(STUDY TEXT):
◆ ◆ ◆
# washer dryer wif english display/instructions



## watchman

hi there, i have applied to get a place in kachidoki and it comes without washer/dryer and fridge and i m looking to buy these other than the usual lights and curtains etc. 

the fridge i think isnt an issue as u plug it in and thats about it. 

the washer dryer though that i have seen in yodabashi has all its display and instructions in Japanese. would anyone know where i can get a washer dryer combo with english instructions in Japan or are there other alternatives? 

thanks.


----------



## larabell

Write down the model numbers of the ones you like and try to Google them. Sometimes if the same model is sold elsewhere (like in the States, for example), the manufacturers will already have English manuals online for download. Alternately, you could seek out the manufacturer's representative in Yodobashi and tell him you're interested in buying but only if the device comes with an English manual.


----------



## watchman

larabell said:


> Write down the model numbers of the ones you like and try to Google them. Sometimes if the same model is sold elsewhere (like in the States, for example), the manufacturers will already have English manuals online for download. Alternately, you could seek out the manufacturer's representative in Yodobashi and tell him you're interested in buying but only if the device comes with an English manual.


great advice. thanks Larabell


----------



## Lila87

Try to look up the models you're interested in at Washer Dryer Combo Reviews, Ratings and Articles. They have a lot of information, install instructions, etc. and also some really nice reviews. We bought a washer dryer two months back, so far so good.


----------



## lorgnette

the washer dryer though that i have seen in yodabashi has all its display and instructions in Japanese. would anyone know where i can get a washer dryer combo with english instructions in Japan or are there other alternatives? 

Alternative options
1: get almost new electric appliances from craig's list or Kijiji sites, and the expatriate seller (usually 1 -2 year assignments) will advise functions in detail in English. Many expatriate will recommend local, small delivery agents, and the appliance arrives at your doorstep within 24-36 hours. 
2. Snap an image of the panel on different models, and have a local student translate the functions to achieve your customised wash. 
3. Most heavy duty models have simplified instructions esp a digital version. (Our landlady drew a chart with the buttons and its translation) we had no issues with its operations.


----------



## Rube

Just press the buttons till you remember them. There aren't that many options.


----------
◆ ◆ ◆
(THE DATA):
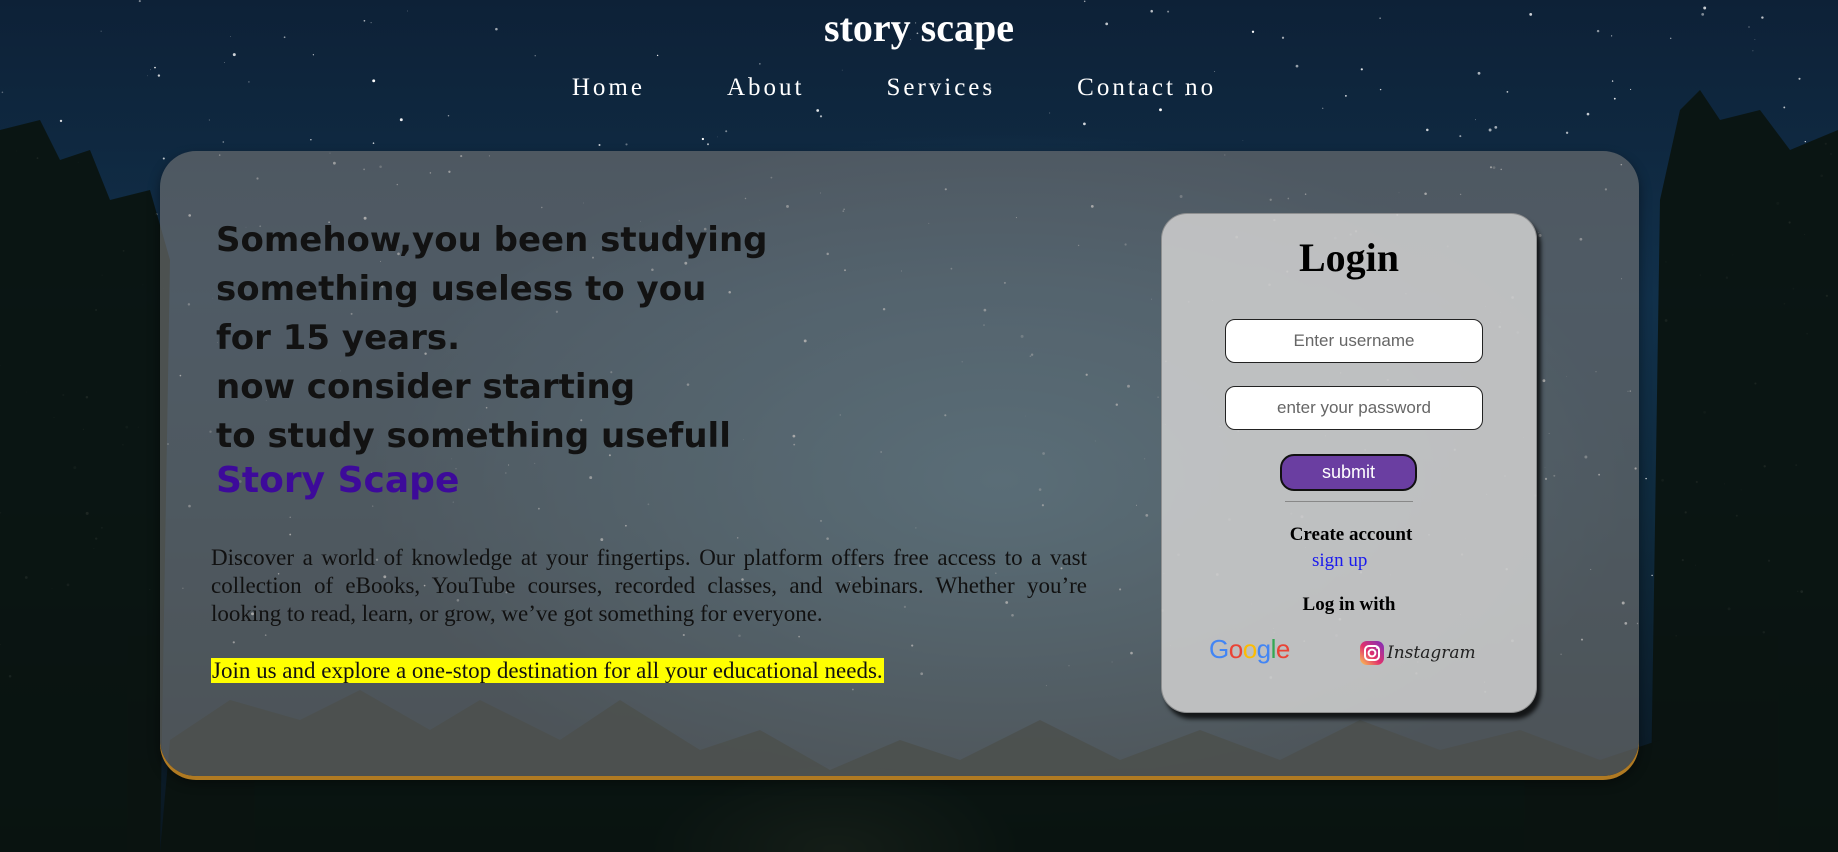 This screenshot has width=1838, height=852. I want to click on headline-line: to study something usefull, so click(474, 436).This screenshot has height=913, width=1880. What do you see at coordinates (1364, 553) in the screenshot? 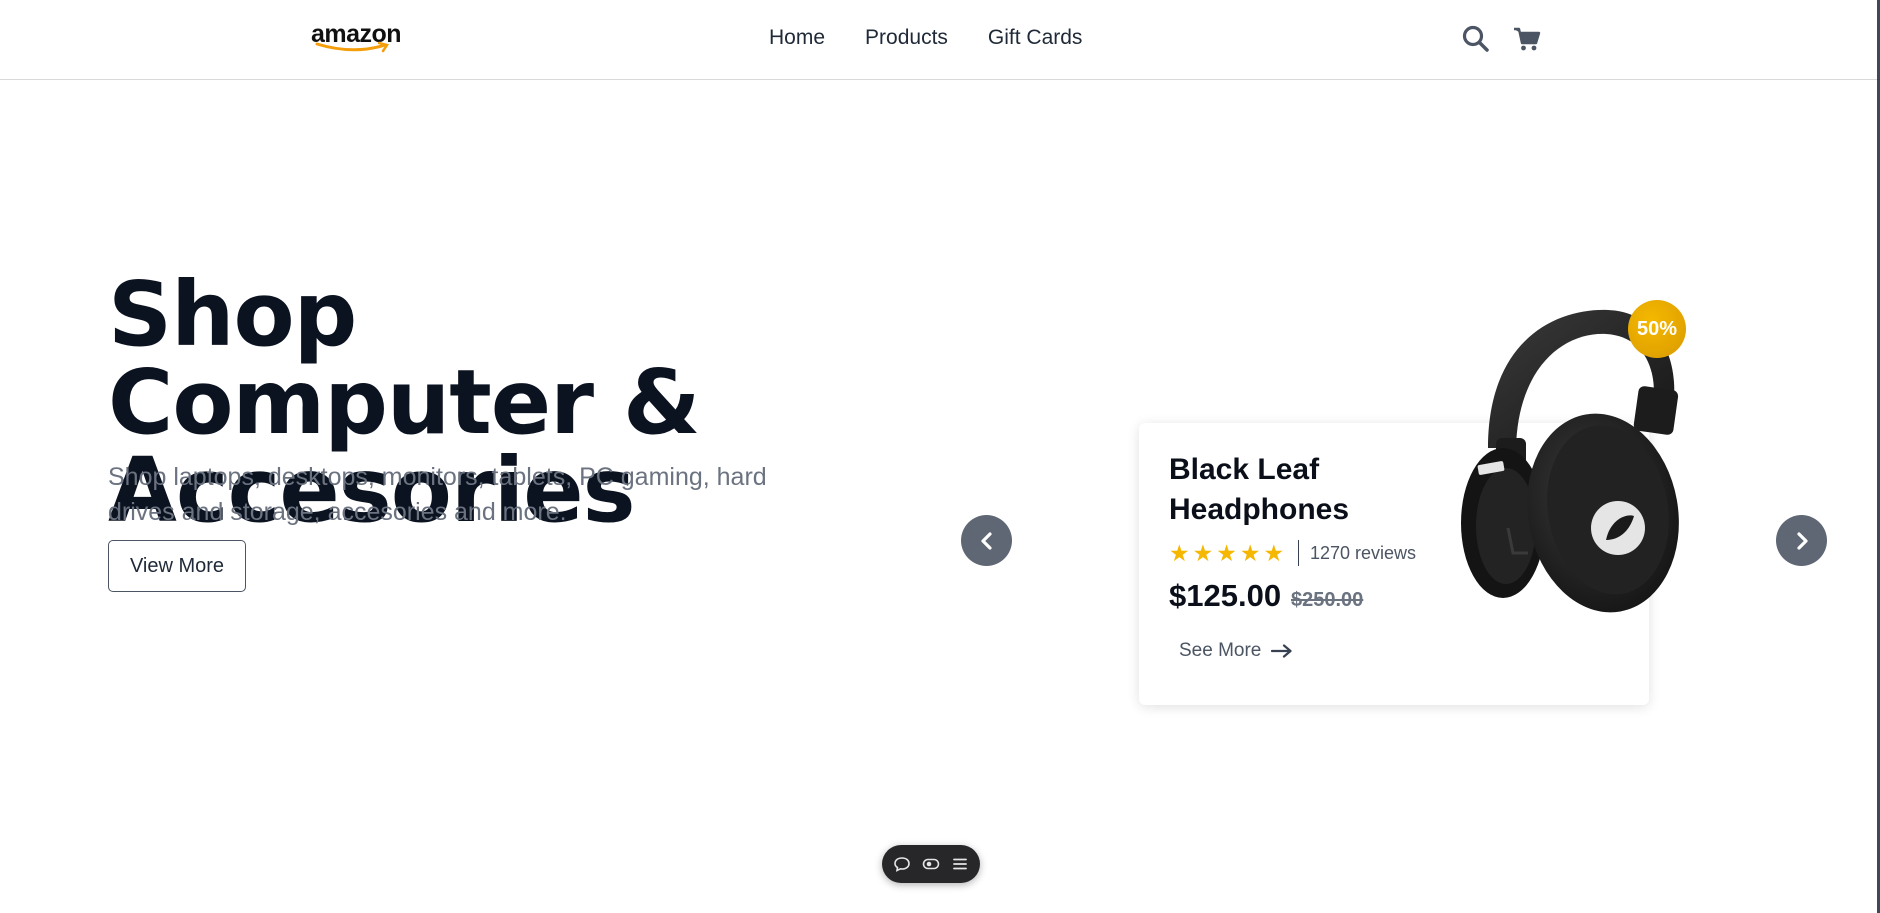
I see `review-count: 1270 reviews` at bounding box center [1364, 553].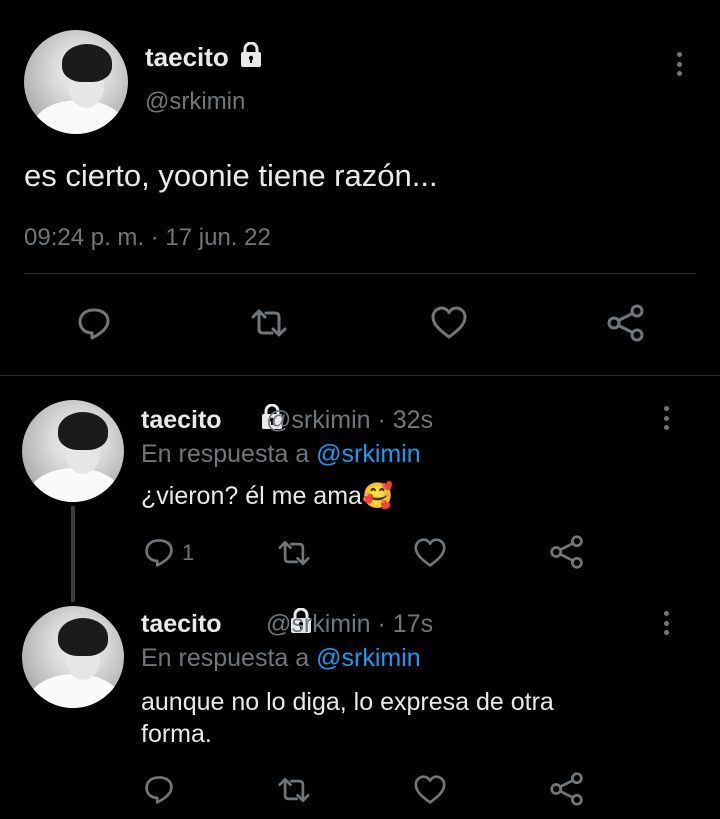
◆ ◆ ◆
Reproduce the washer dryer thread from the words "Try to look" and stop after "far so good.". Rely on the washer dryer thread alone, not the data.

(RESPONSE TO THIS TASK):
Try to look up the models you're interested in at Washer Dryer Combo Reviews, Ratings and Articles. They have a lot of information, install instructions, etc. and also some really nice reviews. We bought a washer dryer two months back, so far so good.